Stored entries
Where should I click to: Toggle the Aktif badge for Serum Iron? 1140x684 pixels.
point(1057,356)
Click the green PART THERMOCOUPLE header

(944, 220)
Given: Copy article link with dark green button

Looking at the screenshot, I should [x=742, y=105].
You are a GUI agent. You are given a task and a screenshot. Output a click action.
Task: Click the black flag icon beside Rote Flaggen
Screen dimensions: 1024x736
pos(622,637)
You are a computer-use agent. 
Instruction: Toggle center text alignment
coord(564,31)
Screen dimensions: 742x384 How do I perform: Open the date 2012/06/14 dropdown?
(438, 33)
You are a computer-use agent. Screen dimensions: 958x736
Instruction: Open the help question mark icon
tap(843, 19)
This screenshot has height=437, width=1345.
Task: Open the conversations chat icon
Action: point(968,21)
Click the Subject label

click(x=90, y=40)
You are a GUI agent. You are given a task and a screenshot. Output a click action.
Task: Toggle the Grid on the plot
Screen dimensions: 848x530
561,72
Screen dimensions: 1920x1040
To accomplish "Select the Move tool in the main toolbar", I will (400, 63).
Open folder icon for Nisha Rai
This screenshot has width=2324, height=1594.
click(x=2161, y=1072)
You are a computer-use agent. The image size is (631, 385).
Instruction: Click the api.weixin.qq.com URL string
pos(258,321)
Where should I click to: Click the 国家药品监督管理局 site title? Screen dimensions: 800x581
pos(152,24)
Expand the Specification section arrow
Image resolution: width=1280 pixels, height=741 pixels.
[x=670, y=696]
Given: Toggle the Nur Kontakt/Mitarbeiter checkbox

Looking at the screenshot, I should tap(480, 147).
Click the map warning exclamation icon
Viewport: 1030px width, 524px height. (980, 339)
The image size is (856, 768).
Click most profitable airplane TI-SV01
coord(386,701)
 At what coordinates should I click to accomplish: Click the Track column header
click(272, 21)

• What you need to do
Filter the listing above, keeping only the lines that contain the word "dimensions".

• Expected output
Screen dimensions: 1024x736
Screen dimensions: 742x384 How do I perform: Open the date 2012/06/14 dropdown?
You are a computer-use agent. Screen dimensions: 958x736
Screen dimensions: 848x530
Screen dimensions: 1920x1040
Where should I click to: Click the 国家药品监督管理局 site title? Screen dimensions: 800x581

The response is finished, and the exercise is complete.